Sulbar Dukung Program Nusantara Sehat

Rabu, 7 Juni 2017 22:20 WIB
Image Print

Mamuju (Antara Sulsel) - Pemerintah Provinsi Sulawesi Barat bersiap mendukung program nusantara sehat yang dicanangkan pemerintah pusat untuk peningkatan pelayanan kesehatan kepada masyarakat.

Kepala Dinas Kesehatan Provinsi Sulawesi Barat Mamuju, Dr Ahmad Azis M Kes, di Mamuju, Rabu, mengatakan, fokus kebijakan Kementerian Kesehatan RI (Kemenkes) untuk periode 2015-2019 adalah penguatan Pelayanan Kesehatan (Yankes) Primer.

Ia mengatakan, prioritas ini didasari oleh permasalahan kesehatan yang mendesak seperti angka kematian ibu dan bayi yang masih tinggi, angka gizi buruk, serta angka harapan hidup yang sangat ditentukan oleh kualitas pelayanan primer.

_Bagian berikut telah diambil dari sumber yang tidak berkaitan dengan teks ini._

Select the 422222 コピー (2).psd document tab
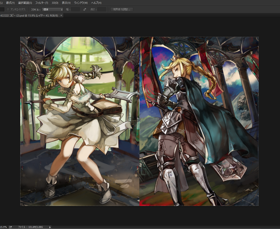Image resolution: width=280 pixels, height=229 pixels. click(x=29, y=16)
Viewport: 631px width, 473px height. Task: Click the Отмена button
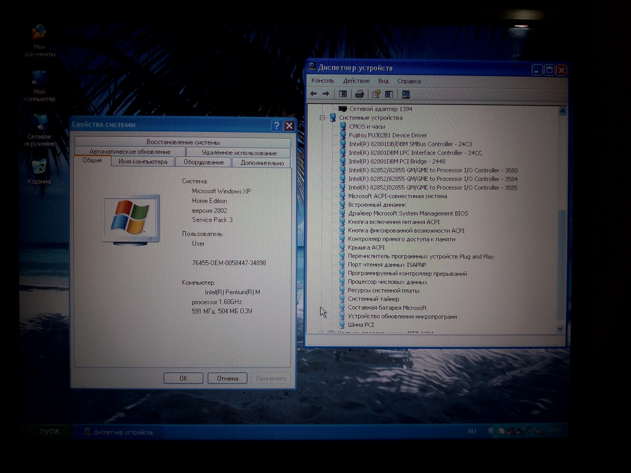pyautogui.click(x=227, y=378)
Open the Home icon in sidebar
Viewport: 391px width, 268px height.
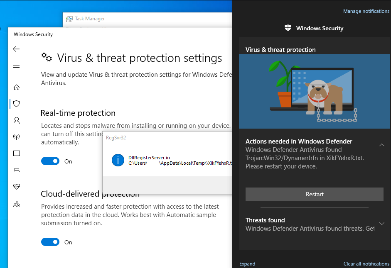coord(17,88)
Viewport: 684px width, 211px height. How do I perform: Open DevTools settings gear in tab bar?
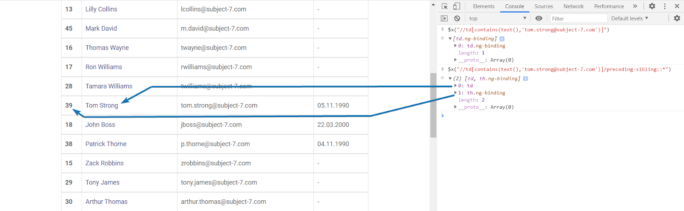(x=652, y=6)
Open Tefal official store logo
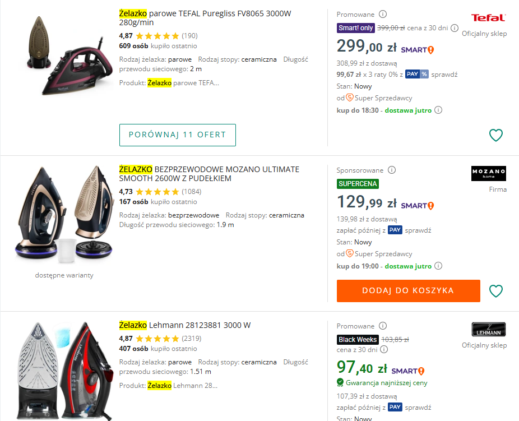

Oleh karena itu ia mengatakan, Pemerintah Sulbar sangat mendukung pelaksanaan program nusantara sehat mengingat berbagai permasalahan kesehatan baik terkait pelayanan kesehatan primer maupun pemenuhan tenaga kesehatan strategis masih berlangsung ditengah-tengah pembangunan kesehatan yang sedang berjalan.

Menurut dia, penguatan yankes primer mencakup tiga hal diantaranya pembenahan fisik infrastruktur, pembenagan sarana berupa fasilitas, dan penguatan sumber daya manusia tenaga kesehatan.

Program Nusantara Sehat merupakan salah satu bentuk kegiatan yang dicanangkan oleh Kemenkes dalam upaya mewujudkan fokus kebijakan tersebut.

Azis mengatakan, program ini dirancang untuk mendukung pelaksanaan program Jaminan Kesehatan Nasional (JKN) dan Kartu Indonesia Sehat (KIS) yang diutamakan oleh Pemerintah guna menciptakan masyarakat sehat yang mandiri dan berkeadilan.

Menurut dia, penguatan yenkes Primer adalah garda terdepan dalam pelayanan kesehatan masyarakat yang berfungsi memberikan pelayanan kesehatan dan melakukan upaya preventif melalui pendidikan kesehatan, konseling serta skrining (penapisan).

Oleh karena itu, melalui program pembekalan dan serah terima tim nusantara sehat dan melalui penempatan tim nusantara sehat di berbagai titik mampu mendongrak kualitas pelayanan kesehatan yang mencakup preventif, promotif, dan kuratif dengan melibatkan lima sampai 9 sembilan tenaga kesehatan dokter, doktergigi, perawat, bidan, tenaga kesehatan masyarakat, tenaga kesehatan lingkungan, Ahli laboratorium medik, tenaga gizi, dan tenaga kefarmasian khususnya pada daerah tertinggal, perbatasan dan kepulauan terluar (DTPK).